- [Problem requirements]: Transcribe every record exactly.
BEGIN Data
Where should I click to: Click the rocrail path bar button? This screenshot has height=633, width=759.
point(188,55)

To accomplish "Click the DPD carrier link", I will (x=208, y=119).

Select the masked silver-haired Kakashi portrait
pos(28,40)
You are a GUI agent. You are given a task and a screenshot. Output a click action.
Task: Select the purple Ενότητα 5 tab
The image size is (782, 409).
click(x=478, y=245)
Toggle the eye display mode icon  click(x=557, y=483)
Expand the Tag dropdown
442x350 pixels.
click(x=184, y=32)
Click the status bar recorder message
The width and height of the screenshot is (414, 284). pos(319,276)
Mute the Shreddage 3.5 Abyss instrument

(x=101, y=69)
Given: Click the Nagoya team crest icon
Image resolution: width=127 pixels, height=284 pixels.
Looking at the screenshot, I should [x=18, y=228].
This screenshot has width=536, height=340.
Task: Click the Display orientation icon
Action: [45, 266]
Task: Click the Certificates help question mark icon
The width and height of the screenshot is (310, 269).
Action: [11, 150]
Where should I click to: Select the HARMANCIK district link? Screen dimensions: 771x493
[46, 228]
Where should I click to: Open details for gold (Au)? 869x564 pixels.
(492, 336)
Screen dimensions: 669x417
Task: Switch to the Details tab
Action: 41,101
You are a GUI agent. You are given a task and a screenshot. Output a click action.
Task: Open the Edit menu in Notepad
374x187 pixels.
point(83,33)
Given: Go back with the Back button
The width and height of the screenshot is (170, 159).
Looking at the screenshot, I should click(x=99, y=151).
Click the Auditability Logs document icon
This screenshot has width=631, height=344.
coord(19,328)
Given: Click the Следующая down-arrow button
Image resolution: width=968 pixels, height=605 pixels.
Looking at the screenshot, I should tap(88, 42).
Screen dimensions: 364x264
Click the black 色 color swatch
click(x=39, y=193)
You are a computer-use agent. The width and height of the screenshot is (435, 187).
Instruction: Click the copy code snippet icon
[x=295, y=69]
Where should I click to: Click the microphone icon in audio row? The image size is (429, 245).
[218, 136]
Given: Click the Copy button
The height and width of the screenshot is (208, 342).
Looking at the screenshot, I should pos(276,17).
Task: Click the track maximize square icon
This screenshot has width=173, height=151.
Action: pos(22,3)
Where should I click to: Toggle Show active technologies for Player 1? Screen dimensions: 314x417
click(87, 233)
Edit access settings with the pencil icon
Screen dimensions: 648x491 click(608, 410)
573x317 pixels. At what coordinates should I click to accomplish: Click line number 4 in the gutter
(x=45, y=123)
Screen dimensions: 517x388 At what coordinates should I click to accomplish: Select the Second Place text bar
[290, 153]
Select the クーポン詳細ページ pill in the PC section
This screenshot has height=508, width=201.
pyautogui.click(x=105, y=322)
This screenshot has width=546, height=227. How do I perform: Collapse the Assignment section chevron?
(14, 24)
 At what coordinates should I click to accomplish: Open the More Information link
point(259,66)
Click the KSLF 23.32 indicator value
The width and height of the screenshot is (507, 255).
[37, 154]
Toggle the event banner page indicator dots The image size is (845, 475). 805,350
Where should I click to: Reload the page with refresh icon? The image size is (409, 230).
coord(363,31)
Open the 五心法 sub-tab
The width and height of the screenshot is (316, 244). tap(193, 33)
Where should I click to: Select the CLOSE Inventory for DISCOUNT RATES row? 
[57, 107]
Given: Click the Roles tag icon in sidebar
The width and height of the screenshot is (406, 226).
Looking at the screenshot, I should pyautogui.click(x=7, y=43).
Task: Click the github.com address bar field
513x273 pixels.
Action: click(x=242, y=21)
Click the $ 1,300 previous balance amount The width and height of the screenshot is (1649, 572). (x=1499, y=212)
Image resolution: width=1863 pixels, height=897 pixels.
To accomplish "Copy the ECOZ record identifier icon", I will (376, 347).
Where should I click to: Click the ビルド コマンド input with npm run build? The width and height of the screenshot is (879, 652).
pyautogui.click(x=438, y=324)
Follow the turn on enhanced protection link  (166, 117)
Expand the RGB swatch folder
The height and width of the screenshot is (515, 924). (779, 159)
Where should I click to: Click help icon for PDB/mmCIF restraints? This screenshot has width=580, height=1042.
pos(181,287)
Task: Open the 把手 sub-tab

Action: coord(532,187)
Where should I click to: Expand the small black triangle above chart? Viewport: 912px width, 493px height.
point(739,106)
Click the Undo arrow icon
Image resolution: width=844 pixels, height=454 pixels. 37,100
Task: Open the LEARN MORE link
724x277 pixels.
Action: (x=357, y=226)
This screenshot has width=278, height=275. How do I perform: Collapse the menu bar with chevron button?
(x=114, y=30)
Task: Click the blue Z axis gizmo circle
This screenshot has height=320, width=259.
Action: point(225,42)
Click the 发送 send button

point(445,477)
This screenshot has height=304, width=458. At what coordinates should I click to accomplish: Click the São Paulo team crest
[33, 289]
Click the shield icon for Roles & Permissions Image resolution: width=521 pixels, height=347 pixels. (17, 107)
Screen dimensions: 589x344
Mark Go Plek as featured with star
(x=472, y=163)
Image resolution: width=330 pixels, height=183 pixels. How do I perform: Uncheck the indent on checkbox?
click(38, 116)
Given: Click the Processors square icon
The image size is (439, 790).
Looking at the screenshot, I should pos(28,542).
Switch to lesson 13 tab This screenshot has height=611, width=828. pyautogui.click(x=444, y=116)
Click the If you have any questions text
END Data
- [Answer to this exercise]:
Where should I click to: Click the rocrail path bar button? This screenshot has height=633, width=759.
point(188,55)

To accomplish "Click the DPD carrier link", I will (x=208, y=119).

Select the masked silver-haired Kakashi portrait
pos(28,40)
You are a GUI agent. You are given a task and a screenshot. Output a click action.
Task: Select the purple Ενότητα 5 tab
The image size is (782, 409).
click(x=478, y=245)
Toggle the eye display mode icon  click(x=557, y=483)
Expand the Tag dropdown
442x350 pixels.
click(x=184, y=32)
Click the status bar recorder message
The width and height of the screenshot is (414, 284). pos(319,276)
Mute the Shreddage 3.5 Abyss instrument

(x=101, y=69)
Given: Click the Nagoya team crest icon
Image resolution: width=127 pixels, height=284 pixels.
Looking at the screenshot, I should [x=18, y=228].
This screenshot has width=536, height=340.
Task: Click the Display orientation icon
Action: [45, 266]
Task: Click the Certificates help question mark icon
The width and height of the screenshot is (310, 269).
Action: [11, 150]
Where should I click to: Select the HARMANCIK district link? Screen dimensions: 771x493
[46, 228]
Where should I click to: Open details for gold (Au)? 869x564 pixels.
(492, 336)
Screen dimensions: 669x417
Task: Switch to the Details tab
Action: 41,101
You are a GUI agent. You are given a task and a screenshot. Output a click action.
Task: Open the Edit menu in Notepad
374x187 pixels.
point(83,33)
Given: Go back with the Back button
The width and height of the screenshot is (170, 159).
Looking at the screenshot, I should click(x=99, y=151).
Click the Auditability Logs document icon
This screenshot has width=631, height=344.
coord(19,328)
Given: Click the Следующая down-arrow button
Image resolution: width=968 pixels, height=605 pixels.
Looking at the screenshot, I should tap(88, 42).
Screen dimensions: 364x264
Click the black 色 color swatch
click(x=39, y=193)
You are a computer-use agent. The width and height of the screenshot is (435, 187).
Instruction: Click the copy code snippet icon
[x=295, y=69]
Where should I click to: Click the microphone icon in audio row? The image size is (429, 245).
[218, 136]
Given: Click the Copy button
The height and width of the screenshot is (208, 342).
Looking at the screenshot, I should pos(276,17).
Task: Click the track maximize square icon
This screenshot has width=173, height=151.
Action: pos(22,3)
Where should I click to: Toggle Show active technologies for Player 1? Screen dimensions: 314x417
click(87, 233)
Edit access settings with the pencil icon
Screen dimensions: 648x491 click(608, 410)
573x317 pixels. At what coordinates should I click to accomplish: Click line number 4 in the gutter
(x=45, y=123)
Screen dimensions: 517x388 At what coordinates should I click to accomplish: Select the Second Place text bar
[290, 153]
Select the クーポン詳細ページ pill in the PC section
This screenshot has height=508, width=201.
pyautogui.click(x=105, y=322)
This screenshot has width=546, height=227. How do I perform: Collapse the Assignment section chevron?
(14, 24)
 At what coordinates should I click to accomplish: Open the More Information link
point(259,66)
Click the KSLF 23.32 indicator value
The width and height of the screenshot is (507, 255).
[37, 154]
Toggle the event banner page indicator dots The image size is (845, 475). 805,350
Where should I click to: Reload the page with refresh icon? The image size is (409, 230).
coord(363,31)
Open the 五心法 sub-tab
The width and height of the screenshot is (316, 244). tap(193, 33)
Where should I click to: Select the CLOSE Inventory for DISCOUNT RATES row? 
[57, 107]
Given: Click the Roles tag icon in sidebar
The width and height of the screenshot is (406, 226).
Looking at the screenshot, I should pyautogui.click(x=7, y=43).
Task: Click the github.com address bar field
513x273 pixels.
Action: click(x=242, y=21)
Click the $ 1,300 previous balance amount The width and height of the screenshot is (1649, 572). (x=1499, y=212)
Image resolution: width=1863 pixels, height=897 pixels.
To accomplish "Copy the ECOZ record identifier icon", I will (376, 347).
Where should I click to: Click the ビルド コマンド input with npm run build? The width and height of the screenshot is (879, 652).
pyautogui.click(x=438, y=324)
Follow the turn on enhanced protection link  (166, 117)
Expand the RGB swatch folder
The height and width of the screenshot is (515, 924). (779, 159)
Where should I click to: Click help icon for PDB/mmCIF restraints? This screenshot has width=580, height=1042.
pos(181,287)
Task: Open the 把手 sub-tab

Action: coord(532,187)
Where should I click to: Expand the small black triangle above chart? Viewport: 912px width, 493px height.
point(739,106)
Click the Undo arrow icon
Image resolution: width=844 pixels, height=454 pixels. 37,100
Task: Open the LEARN MORE link
724x277 pixels.
Action: (x=357, y=226)
This screenshot has width=278, height=275. How do I perform: Collapse the menu bar with chevron button?
(x=114, y=30)
Task: Click the blue Z axis gizmo circle
This screenshot has height=320, width=259.
Action: point(225,42)
Click the 发送 send button

point(445,477)
This screenshot has height=304, width=458. At what coordinates should I click to accomplish: Click the São Paulo team crest
[33, 289]
Click the shield icon for Roles & Permissions Image resolution: width=521 pixels, height=347 pixels. (17, 107)
Screen dimensions: 589x344
Mark Go Plek as featured with star
(x=472, y=163)
Image resolution: width=330 pixels, height=183 pixels. How do I perform: Uncheck the indent on checkbox?
click(38, 116)
Given: Click the Processors square icon
The image size is (439, 790).
Looking at the screenshot, I should pos(28,542).
Switch to lesson 13 tab This screenshot has height=611, width=828. pyautogui.click(x=444, y=116)
Click the If you have any questions text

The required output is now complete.